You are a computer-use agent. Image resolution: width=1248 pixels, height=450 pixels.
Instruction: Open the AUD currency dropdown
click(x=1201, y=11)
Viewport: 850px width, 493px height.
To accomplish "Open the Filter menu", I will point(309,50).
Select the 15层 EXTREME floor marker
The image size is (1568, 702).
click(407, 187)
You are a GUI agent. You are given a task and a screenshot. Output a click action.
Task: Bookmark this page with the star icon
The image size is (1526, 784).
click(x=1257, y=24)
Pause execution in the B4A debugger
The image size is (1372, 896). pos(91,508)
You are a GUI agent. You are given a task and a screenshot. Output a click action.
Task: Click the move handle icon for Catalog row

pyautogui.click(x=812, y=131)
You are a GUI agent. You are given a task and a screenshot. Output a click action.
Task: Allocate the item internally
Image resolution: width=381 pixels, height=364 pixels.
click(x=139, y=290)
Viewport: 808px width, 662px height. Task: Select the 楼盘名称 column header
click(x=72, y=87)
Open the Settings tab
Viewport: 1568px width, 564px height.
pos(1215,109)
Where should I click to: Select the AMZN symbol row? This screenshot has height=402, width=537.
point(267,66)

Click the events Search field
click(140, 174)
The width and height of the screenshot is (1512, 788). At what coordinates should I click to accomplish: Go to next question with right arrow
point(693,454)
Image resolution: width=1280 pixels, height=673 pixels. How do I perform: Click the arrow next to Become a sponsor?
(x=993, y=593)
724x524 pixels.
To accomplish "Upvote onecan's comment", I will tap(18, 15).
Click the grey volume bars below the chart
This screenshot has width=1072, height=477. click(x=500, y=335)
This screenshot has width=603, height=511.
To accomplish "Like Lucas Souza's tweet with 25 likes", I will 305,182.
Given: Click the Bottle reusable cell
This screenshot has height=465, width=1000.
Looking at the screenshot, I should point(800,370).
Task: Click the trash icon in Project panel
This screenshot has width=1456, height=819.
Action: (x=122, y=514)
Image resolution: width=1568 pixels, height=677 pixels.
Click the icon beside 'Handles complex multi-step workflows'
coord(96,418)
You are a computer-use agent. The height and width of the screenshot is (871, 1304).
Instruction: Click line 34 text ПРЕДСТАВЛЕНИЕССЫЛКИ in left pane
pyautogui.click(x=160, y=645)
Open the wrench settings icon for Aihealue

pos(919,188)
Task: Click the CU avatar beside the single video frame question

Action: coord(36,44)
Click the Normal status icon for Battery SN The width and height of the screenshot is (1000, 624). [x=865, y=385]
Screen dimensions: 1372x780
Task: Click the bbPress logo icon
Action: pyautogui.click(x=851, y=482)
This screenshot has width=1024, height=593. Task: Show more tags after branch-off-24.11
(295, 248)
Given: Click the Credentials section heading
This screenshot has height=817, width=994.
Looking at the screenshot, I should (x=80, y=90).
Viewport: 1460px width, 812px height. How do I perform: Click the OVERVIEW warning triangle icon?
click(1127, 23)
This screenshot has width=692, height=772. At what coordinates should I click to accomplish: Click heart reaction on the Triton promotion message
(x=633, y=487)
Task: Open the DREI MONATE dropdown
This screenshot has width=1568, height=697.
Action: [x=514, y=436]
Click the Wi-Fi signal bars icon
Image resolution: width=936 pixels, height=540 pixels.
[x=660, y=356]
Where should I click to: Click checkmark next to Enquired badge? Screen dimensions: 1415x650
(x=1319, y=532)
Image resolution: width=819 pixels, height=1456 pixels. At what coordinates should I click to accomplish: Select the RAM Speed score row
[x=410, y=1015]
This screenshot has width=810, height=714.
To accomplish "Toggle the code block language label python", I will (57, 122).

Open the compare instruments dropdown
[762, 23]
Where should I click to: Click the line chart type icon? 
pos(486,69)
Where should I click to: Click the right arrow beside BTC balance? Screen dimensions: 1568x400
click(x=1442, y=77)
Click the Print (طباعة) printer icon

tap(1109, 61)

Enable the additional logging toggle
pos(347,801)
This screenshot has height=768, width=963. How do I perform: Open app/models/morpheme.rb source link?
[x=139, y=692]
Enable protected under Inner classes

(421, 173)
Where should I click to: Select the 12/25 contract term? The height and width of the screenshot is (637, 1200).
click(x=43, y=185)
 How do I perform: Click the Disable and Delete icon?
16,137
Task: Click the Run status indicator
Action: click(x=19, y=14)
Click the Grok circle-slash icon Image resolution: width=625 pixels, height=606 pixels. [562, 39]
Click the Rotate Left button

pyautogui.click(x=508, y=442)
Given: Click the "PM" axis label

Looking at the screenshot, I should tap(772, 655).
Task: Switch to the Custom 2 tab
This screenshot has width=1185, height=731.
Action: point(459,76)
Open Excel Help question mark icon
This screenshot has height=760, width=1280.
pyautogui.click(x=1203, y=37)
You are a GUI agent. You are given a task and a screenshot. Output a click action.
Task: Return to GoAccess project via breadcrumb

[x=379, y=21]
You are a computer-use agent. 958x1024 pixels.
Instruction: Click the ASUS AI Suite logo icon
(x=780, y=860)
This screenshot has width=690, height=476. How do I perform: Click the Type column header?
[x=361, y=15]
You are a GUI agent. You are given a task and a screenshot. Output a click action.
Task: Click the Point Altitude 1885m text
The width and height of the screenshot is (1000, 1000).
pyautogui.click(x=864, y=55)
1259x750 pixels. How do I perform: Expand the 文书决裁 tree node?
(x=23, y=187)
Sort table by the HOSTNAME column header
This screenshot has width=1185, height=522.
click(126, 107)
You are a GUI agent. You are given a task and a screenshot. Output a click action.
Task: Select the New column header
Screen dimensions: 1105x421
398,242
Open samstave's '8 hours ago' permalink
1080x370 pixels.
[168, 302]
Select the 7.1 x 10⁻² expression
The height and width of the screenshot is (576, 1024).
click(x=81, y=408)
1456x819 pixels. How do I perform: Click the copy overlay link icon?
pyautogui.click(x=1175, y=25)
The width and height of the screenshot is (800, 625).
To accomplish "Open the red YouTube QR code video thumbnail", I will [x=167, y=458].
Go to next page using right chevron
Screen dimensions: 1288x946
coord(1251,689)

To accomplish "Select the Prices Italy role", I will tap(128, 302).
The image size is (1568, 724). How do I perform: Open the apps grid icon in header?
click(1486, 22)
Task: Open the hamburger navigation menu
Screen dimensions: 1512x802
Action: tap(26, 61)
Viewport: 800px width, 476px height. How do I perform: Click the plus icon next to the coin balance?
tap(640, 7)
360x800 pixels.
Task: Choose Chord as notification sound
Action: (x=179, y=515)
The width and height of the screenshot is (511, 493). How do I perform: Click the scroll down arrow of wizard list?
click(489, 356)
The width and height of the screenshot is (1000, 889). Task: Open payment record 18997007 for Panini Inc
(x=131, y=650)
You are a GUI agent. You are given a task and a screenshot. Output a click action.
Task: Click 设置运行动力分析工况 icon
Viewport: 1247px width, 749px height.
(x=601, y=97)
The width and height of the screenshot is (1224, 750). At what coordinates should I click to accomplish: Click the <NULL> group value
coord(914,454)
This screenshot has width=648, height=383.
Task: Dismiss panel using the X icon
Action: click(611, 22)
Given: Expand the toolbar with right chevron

_ _ _ _

Please copy each line from the material above in which the string "will" appears.

__Result of this exercise__
To accomplish "Open the Filter menu", I will point(309,50).
To accomplish "Upvote onecan's comment", I will tap(18, 15).
To accomplish "Like Lucas Souza's tweet with 25 likes", I will 305,182.
To accomplish "Toggle the code block language label python", I will (57, 122).
To accomplish "Open the red YouTube QR code video thumbnail", I will [x=167, y=458].
To accomplish "Select the Prices Italy role", I will tap(128, 302).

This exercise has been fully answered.